When has any potential success story fallen as far and as fast in recent years as Malaysia? Sure, Iceland’s economy has collapsed, after its banks made such risky loans they made American financial institutions look like paragons of virtue – but Iceland was a wealthy, developed nation before the crisis, and it will remain one afterwards. Greece faces a massive debt morass, but it was never viewed as some example of economic success – it has always struggled to match its more prosperous European neighbors. Thailand? Argentina? Mexico?

What about Malaysia? Unlike, say, Greece, Malaysia in the 1990s and early 2000s seemed like a real, model success story. A moderate Muslim nation with a sizable non-Muslim minority, it had created, if not some idyll of harmony, at least a place without the inter-religious violence of Egypt or Pakistan or India. Though its autocratic leader, Mahathir Mohamada, was criticized for his tolerance of graft and authoritarian political leanings, the country had built an impressive economic story, luring high-tech investment from companies like Intel while maintaining a strong foundation of natural resources exports. Malaysia had lapped former regional competitors like Thailand and the Philippines and seemed on the verge of entering the club of developed nations. It was building a high-tech corridor south of Kuala Lumpur designed to be Malaysia’s version of Silicon Valley.
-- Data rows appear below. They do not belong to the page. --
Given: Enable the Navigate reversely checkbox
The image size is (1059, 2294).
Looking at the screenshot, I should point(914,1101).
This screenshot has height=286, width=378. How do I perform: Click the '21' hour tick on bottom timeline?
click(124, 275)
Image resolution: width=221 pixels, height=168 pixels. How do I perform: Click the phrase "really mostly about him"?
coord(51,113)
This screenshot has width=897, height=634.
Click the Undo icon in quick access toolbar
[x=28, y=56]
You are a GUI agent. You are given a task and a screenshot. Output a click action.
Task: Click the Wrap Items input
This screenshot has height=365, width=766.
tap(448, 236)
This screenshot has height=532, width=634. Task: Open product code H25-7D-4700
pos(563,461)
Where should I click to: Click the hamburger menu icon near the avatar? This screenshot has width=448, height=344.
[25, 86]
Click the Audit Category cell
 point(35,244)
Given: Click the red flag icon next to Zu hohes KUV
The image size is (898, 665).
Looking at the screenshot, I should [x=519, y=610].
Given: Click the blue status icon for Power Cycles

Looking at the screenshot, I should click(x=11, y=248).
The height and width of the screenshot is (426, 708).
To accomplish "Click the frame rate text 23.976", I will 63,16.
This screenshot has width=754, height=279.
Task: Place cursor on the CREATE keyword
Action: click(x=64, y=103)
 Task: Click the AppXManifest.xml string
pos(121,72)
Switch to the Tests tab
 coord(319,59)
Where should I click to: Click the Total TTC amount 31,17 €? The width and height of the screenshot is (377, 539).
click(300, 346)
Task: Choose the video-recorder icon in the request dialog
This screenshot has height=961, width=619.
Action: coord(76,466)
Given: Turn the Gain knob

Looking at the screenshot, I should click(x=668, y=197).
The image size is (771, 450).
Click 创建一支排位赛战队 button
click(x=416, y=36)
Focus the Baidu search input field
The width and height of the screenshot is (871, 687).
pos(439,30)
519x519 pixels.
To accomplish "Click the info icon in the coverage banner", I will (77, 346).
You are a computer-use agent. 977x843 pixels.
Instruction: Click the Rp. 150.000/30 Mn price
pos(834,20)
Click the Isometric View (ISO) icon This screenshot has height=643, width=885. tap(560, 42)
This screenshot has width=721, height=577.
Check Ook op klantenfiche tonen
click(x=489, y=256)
This month, Malaysian opposition leader Anwar Ibrahim goes on trial on a charge of sodomy, which is illegal in the country. It’s a case so full of holes it’s embarrassing, seemingly trumped up by the ruling party to sideline Anwar – and it highlights Malaysia’s downfall from the 1990s. Unlike South Korea or Taiwan or even Thailand, Malaysia’s ruling party never made the critical leap, in its mind, to allowing a loyal opposition and, eventually, create a real democracy.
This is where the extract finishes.